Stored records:
______

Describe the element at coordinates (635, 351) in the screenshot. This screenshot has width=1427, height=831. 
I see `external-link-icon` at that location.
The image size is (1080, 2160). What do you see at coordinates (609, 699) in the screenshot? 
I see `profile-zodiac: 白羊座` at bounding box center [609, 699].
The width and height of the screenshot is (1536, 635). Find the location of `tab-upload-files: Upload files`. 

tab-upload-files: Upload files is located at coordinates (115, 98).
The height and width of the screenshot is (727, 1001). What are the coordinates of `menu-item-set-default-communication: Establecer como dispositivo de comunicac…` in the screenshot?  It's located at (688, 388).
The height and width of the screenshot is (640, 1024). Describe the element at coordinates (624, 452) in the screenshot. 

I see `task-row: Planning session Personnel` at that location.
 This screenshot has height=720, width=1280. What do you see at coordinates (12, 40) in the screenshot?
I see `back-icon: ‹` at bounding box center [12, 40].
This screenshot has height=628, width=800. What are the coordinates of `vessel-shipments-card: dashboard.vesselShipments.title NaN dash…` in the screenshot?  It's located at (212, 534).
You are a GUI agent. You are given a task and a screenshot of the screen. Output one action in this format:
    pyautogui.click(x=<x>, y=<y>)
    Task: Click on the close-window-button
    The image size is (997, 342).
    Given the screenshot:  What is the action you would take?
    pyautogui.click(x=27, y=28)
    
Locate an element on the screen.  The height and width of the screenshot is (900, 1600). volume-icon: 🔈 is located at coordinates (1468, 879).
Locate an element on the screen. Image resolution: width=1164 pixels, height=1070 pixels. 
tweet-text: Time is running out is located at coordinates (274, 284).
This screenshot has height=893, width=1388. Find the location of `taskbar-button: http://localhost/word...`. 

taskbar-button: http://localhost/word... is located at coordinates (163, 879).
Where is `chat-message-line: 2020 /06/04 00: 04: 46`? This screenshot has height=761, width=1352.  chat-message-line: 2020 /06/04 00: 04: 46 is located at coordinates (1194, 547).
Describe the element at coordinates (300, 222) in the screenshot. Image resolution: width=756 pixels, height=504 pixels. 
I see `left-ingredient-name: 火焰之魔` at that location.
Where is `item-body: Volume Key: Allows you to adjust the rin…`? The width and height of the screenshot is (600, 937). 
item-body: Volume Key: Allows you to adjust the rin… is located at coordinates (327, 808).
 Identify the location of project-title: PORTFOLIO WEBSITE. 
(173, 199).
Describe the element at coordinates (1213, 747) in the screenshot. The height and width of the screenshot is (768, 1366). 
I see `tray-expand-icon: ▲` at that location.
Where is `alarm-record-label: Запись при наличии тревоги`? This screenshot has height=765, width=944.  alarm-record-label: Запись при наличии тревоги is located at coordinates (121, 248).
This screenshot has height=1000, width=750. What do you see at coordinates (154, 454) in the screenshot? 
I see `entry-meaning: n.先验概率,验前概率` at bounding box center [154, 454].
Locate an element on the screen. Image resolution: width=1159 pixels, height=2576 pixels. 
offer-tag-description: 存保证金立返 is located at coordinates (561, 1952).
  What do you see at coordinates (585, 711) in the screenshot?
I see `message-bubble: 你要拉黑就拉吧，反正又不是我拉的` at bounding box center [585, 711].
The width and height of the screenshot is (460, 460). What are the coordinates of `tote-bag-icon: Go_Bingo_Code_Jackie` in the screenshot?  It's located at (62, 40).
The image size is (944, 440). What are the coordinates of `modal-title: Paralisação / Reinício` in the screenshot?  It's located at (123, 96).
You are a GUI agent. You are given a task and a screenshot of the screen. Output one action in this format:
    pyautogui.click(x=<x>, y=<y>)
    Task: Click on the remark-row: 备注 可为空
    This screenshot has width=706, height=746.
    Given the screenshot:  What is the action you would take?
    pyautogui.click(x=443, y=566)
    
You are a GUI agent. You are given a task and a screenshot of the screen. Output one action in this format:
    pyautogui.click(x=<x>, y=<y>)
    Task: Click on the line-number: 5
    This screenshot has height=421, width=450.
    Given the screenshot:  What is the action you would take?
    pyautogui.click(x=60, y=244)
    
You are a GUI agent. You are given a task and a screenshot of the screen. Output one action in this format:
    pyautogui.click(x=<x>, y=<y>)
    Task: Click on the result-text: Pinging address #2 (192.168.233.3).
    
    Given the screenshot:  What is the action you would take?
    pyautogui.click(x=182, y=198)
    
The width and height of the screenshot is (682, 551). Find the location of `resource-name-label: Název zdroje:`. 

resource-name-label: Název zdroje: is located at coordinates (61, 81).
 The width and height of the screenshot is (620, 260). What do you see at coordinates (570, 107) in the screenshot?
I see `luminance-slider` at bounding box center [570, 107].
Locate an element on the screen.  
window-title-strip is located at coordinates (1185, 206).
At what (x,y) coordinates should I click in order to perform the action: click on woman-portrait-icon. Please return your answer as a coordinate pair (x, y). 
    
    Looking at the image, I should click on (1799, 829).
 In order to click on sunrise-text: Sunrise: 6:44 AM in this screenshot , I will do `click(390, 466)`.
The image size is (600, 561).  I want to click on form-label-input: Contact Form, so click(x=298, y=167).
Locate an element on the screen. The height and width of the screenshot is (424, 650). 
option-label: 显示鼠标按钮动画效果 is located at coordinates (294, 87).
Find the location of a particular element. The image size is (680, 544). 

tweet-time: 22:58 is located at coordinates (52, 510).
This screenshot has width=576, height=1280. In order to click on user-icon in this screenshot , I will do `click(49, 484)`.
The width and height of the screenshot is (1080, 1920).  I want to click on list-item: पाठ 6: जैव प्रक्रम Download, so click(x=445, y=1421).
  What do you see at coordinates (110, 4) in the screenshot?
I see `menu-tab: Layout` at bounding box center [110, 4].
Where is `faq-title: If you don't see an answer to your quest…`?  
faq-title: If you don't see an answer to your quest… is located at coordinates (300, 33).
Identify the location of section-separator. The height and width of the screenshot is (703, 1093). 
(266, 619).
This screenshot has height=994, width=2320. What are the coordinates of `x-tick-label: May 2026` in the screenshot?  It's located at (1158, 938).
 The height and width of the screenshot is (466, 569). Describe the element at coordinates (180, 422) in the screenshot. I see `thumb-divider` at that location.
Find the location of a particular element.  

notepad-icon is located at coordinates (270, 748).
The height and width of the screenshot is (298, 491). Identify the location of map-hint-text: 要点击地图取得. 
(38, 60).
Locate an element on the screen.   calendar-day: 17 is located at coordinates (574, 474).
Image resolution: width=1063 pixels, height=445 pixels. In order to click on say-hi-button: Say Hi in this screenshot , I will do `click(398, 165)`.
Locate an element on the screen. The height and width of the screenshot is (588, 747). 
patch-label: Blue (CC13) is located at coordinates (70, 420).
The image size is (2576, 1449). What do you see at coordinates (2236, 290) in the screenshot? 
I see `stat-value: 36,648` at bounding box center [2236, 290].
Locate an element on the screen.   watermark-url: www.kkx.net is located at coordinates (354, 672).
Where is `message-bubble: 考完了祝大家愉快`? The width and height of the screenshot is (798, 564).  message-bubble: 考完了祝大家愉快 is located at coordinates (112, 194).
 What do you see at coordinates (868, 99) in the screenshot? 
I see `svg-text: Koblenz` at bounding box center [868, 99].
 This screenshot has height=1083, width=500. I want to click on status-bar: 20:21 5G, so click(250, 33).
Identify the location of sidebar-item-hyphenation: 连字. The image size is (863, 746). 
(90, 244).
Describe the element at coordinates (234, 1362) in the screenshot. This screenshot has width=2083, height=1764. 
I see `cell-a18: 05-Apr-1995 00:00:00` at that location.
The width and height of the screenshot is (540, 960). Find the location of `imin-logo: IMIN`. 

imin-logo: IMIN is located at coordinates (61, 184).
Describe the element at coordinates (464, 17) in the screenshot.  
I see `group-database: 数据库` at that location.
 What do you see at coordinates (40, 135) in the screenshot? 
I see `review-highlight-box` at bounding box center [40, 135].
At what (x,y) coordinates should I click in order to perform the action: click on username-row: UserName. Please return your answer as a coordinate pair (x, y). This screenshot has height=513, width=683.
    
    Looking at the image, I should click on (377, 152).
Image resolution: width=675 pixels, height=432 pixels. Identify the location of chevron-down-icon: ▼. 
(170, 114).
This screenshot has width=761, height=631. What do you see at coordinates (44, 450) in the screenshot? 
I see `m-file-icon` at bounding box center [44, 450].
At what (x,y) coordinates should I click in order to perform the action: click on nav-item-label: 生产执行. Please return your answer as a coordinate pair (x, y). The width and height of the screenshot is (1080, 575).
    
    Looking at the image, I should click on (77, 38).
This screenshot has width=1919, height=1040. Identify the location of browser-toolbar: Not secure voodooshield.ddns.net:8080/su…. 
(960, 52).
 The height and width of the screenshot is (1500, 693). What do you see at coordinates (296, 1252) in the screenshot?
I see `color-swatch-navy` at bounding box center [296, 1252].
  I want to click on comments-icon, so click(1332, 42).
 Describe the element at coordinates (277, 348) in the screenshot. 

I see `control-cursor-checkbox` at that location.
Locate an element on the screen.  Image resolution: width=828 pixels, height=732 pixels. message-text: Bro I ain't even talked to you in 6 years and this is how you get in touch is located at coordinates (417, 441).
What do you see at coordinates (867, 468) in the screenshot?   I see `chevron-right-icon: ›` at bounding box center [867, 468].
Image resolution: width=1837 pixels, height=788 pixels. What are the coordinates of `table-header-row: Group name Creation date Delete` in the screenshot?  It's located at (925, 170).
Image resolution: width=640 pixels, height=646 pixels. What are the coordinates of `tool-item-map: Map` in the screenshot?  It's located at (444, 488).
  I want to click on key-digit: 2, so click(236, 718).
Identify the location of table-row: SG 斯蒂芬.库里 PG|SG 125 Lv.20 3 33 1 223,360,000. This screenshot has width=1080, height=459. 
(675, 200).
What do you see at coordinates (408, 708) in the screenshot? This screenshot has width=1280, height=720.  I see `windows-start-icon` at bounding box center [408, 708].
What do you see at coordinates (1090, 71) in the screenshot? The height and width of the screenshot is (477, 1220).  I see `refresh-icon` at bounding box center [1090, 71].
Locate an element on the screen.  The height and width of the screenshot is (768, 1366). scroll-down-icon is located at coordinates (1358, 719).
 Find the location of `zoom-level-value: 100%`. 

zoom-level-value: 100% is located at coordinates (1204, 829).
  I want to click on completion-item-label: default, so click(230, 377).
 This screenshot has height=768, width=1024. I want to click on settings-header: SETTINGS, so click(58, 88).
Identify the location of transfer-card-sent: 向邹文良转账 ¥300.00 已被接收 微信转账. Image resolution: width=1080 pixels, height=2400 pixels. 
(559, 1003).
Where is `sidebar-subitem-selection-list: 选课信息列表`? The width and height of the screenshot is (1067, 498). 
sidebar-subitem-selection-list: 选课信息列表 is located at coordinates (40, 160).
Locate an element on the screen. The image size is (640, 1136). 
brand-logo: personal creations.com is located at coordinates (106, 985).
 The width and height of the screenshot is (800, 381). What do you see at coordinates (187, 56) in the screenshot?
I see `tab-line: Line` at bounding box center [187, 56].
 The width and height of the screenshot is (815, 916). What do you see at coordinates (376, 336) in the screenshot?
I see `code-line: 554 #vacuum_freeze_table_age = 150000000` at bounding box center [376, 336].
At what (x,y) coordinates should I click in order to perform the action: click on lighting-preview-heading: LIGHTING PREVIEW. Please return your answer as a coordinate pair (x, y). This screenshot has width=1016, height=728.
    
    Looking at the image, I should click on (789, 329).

______

[HOW TO COMPLETE THIS TASK] Could you retype, word for word, the part of the material that opens with the line containing "Image resolution: width=640" and closes with the line containing "(675, 200)."?

[REPLY TO THE EXERCISE]
Image resolution: width=640 pixels, height=646 pixels. What are the coordinates of `tool-item-map: Map` in the screenshot?  It's located at (444, 488).
  I want to click on key-digit: 2, so click(236, 718).
Identify the location of table-row: SG 斯蒂芬.库里 PG|SG 125 Lv.20 3 33 1 223,360,000. This screenshot has width=1080, height=459. 
(675, 200).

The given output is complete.